Now to work, and a large construction company looks like the place to put my varied experience to work. After completing the field training I am offered a position in the purchasing department of Southwest Operations of Chicago Bridge and Iron Company. Since I had more law courses in school I was given the pleasant chore of contracting our company attorney, and one of the choices available was Leon Jaworski and Associates. Good thing he had a number of attorneys on staff as he was called to Washington, D.C., to head the Watergate investigation. As we expand operations I am handed the steel buying and before long become probably the largest single consumer of steel on the Gulf Coast of the United States. About 1975 I was given the added responsibility of managing the annual audit of SW operations, and this is the year we go from Over the Counter' to the New York Stock Exchange. About this time that I am handed one of the largest jobs I have ever had. Negotiating with and meeting the proposed supplier off and on for a few months then one morning I receive a call, then place a call to New York lasting about 10 minutes and I've spent over $10 million. I also furnished most of the steel for the last greenfield refinery built in the US.
Next was Chemtrol Corporation as the Purchasing Manager of this specialty insulation company. Fireproof and radiation proof insulation was important in the nuclear power field anywhere in the world. And we did it! I'm with the company only about a month when Three Mile Island happened, and this certainly put a crimp in our future. After less than a year I move to Sales Manager for an Electronics and Metrology Company. We handle everything from single meters to plant process control (Dow Freeport). We do temperature measuring of the GM first battery powered vehicles to clocks on the space shuttle. It is during this time that the first indication of possible troubles from SHAD arise. I'm 41 and have hypertension, but then I have a massive spasm of the heart muscle. The difference between a spasm and attack is a spasm leaves no damage to the heart muscle, even though it can kill just as dead. Very unusual as normal medications work only for a short time then fail as the pressure goes up higher that before. Soon I am again not getting paid so move back to Montana. The prognosis is not good.
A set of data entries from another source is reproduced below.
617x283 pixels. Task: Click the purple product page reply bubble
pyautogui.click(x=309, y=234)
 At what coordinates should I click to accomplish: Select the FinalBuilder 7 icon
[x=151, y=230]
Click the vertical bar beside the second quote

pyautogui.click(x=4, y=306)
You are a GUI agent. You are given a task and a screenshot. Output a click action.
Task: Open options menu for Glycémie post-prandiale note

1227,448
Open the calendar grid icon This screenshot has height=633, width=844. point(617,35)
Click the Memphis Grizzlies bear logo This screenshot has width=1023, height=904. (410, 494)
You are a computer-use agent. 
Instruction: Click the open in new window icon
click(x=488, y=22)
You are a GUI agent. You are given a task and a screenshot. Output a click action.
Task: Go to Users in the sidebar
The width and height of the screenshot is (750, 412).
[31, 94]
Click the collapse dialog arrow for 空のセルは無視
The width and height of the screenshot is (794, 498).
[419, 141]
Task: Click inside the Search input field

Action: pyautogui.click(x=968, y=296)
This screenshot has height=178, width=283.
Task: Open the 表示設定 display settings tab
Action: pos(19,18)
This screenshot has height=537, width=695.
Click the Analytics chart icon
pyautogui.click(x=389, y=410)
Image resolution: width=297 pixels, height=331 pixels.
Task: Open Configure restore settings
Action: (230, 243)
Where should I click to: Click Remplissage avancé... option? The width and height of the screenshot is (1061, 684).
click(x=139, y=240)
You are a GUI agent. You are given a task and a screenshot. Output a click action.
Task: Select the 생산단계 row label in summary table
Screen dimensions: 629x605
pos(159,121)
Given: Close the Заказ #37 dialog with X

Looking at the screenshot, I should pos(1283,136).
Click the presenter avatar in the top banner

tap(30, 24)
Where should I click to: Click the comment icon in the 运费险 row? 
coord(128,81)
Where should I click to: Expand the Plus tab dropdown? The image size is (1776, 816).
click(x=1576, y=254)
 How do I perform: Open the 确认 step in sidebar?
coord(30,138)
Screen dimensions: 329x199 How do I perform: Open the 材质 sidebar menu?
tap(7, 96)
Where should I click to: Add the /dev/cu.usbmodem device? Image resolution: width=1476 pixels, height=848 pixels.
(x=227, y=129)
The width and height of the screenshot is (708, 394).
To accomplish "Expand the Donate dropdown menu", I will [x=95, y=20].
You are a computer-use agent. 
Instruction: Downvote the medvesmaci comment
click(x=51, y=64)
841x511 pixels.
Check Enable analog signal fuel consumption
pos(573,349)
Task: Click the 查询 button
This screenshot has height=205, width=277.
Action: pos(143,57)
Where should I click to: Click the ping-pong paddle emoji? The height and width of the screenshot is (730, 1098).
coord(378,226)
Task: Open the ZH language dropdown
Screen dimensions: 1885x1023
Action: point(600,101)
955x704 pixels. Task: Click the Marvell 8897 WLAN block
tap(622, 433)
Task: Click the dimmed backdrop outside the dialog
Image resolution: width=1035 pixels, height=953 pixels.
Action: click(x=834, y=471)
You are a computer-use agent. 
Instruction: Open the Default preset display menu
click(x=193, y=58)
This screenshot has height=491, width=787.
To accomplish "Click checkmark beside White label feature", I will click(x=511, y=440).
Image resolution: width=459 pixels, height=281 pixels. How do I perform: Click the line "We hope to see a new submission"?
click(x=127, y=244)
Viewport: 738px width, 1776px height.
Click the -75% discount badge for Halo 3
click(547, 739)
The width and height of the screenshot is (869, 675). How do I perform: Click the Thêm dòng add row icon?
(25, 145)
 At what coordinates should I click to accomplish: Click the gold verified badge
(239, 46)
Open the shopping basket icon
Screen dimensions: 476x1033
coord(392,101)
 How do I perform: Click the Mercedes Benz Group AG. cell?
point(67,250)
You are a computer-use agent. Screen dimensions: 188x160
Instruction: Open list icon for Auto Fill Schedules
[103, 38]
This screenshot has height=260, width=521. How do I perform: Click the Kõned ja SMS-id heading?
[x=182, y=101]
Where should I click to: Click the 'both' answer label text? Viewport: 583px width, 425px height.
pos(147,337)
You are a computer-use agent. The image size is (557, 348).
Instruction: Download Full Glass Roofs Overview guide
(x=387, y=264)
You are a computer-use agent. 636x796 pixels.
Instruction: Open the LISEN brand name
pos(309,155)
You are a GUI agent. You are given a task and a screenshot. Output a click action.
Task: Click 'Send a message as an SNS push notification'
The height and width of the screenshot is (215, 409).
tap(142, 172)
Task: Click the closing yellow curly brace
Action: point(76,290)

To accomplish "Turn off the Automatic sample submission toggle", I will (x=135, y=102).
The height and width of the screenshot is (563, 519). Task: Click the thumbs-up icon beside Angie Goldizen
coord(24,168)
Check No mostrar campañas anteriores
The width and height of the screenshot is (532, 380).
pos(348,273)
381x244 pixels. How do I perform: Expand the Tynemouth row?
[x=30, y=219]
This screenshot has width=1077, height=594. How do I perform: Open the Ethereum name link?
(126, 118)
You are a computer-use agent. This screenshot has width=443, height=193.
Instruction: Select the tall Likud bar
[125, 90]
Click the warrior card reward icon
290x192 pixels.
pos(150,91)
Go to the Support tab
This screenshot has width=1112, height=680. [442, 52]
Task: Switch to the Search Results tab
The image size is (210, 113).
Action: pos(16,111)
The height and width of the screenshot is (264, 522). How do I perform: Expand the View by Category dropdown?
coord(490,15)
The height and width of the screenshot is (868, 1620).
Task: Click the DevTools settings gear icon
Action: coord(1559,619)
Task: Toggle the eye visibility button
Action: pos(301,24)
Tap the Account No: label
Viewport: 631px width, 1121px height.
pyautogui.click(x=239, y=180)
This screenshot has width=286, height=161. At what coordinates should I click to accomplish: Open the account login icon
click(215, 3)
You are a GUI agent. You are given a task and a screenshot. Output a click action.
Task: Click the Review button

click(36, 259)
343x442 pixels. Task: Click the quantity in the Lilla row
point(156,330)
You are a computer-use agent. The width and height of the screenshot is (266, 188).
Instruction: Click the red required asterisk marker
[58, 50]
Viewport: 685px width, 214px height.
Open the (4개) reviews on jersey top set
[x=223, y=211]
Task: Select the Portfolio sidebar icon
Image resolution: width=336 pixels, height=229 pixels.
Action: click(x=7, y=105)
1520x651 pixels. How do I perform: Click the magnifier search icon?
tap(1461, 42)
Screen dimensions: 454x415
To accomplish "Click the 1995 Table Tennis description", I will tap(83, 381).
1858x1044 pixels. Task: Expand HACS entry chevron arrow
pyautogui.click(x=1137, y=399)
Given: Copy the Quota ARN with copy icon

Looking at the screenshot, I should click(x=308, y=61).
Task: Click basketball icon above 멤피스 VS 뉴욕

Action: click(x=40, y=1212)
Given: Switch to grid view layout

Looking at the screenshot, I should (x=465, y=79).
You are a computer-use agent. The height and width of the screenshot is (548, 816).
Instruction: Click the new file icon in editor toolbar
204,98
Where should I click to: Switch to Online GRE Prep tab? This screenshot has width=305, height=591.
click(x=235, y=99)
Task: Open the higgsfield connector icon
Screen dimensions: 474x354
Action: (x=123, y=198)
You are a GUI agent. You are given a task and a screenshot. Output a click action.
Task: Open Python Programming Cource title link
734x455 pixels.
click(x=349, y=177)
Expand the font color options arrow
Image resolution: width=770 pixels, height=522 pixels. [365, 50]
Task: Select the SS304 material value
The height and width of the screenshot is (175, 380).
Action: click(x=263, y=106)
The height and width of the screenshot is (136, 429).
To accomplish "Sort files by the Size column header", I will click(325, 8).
I finally cannot afford medical care so end up with the VA hospital in Miles City, still trying to nail this down. Finally a sophisticated test shows a probable tumor within the body so I am sent to the Salt Lake VA Hospital where the tumor is confirmed. I am scheduled for surgery, but first I needed to be switched from the normal anti-Hypertensive to a quick acting variety when a timing fluke reared its ugly head. My blood pressure went up to over 300+/300+. The nurse told me I wasn't supposed to be there any longer, but I made it to the operating room and had an adrenal tumor removed. I did not feel, per what I had been told upon leaving SHAD, that I could tell the medical people that my internal fluids might be hazardous to their health. But I did survive this and went on to live without blood pressure problems for quite some time, but now have had a mild attack which took me to a cardiologist some two weeks after the event for one stent. Skin cancer, prostate cancer, replaced hip, arthritis , COPD, and now osteoporosis and scoliosis of the lower spine for me and only some cancer in the family history make me wonder, was it SHAD.
From the age of 41 I have been unable to find work of a nature to fit my field of study, or that would pay anywhere near the amount I had earned at the electronic sales job that I had then. If that salary were brought to the present it would be in the neighborhood of $150,000, and with that I could have some funds set aside for retirement, but the best I have done since then has been below $18,000. That's not enough to leave a nest egg.